4/15/2008

Hillbilly

This weekend, while in NYC with Jason and Dabney, Dabney and I were comparing our rural upbrings (I'm from West Virginia, she's from Arkansas) when the subject of strip mining came up. I related to her and to Jason my belief that the country simply would not tolerate the wholesale destruction occurring in Appalachia were it being subjected upon New England.

Can you imagine the uproar if the headlines read "Vermont forests dynamited for coal baron profit" or "Annual N.E. foliage pilgrimage threatened by mining destruction"? The press would go, in a word, batshit.

So why doesn't anyone take notice of the 700,000 acres of Appalachian mountains that have been literally rendered to dust by this barbaric practice? The answer, I believe, is because it's happening not to upper-middle class New Englanders, but to dumb ol' hillbillies.

The term "hillbilly" has been used for centuries to debase and dehumanize rural mountain people, the the great benefit of those who would make a handsome profit from the region's natural resources. Dismissive and offensive, the term connotes a subhuman class of people who are simply undeserving of sympathy or human dignity. Images of Snuffy Smith and the Beverly Hillbillies or my [irony]favorite movie[/irony], Deliverance, reinforce an outdated and unfair stereotype that outsiders are unfortunately all too eager to believe.

I can't tell you the countless "West Virginia jokes" I've endured since moving from my home state. While no one would have the audacity to walk up to an African-American and start spouting "Uncle Remus" jokes, it seems to be perfectly acceptable in our society to ask a West Virginian if he married his sister or has all of his natural teeth. It's especially prevalent in Appalachian border states like Maryland, Virginia, Pennsylvania, and the Carolinas, but I heard them all too frequently during my time in California as well.
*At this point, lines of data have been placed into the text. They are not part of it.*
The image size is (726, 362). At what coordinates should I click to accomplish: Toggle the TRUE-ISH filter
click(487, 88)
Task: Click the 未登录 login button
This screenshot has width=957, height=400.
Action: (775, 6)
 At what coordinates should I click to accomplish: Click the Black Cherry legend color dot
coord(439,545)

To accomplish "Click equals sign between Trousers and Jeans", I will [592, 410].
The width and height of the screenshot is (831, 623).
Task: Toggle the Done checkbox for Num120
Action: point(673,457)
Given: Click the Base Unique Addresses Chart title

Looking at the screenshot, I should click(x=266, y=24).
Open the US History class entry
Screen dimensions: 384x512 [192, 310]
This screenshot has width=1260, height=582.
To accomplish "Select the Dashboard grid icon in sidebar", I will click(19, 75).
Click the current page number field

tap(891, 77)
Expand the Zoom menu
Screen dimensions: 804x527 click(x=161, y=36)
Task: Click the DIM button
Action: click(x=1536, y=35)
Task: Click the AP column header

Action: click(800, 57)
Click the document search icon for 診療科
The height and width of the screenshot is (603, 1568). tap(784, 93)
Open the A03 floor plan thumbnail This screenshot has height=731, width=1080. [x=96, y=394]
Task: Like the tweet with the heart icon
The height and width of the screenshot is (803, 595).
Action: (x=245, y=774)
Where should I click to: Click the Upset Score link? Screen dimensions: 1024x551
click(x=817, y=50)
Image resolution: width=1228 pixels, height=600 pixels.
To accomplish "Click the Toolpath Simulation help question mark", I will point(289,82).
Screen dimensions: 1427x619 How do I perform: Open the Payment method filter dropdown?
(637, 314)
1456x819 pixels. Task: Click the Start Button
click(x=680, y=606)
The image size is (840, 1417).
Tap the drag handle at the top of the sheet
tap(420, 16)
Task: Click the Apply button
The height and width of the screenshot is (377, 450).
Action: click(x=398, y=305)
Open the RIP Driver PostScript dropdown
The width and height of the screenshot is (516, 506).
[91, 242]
But the real problem with the general acceptance of the hillbilly stereotype is not the obviously offensiveness of the term, but that it gives people a perceived moral "out" in terms of being able to look away while a small, but inordinately powerful, industry systematically obliterates the lives and quality of life of an entire class of people.

After all, it's just the dumb ol' hillbillies' ground water being fouled by toxic sludge.

It's just the dumb ol' hillbillies' towns being flooded by deforestation and valley fills.

It's just the dumb ol' hillbillies' livelihoods being taken away.

It's just the hillbillies. Who cares?

1 comment:

John Radcliff said...

I'm going to be stealing lines from this post for many years to come Joe. Well done!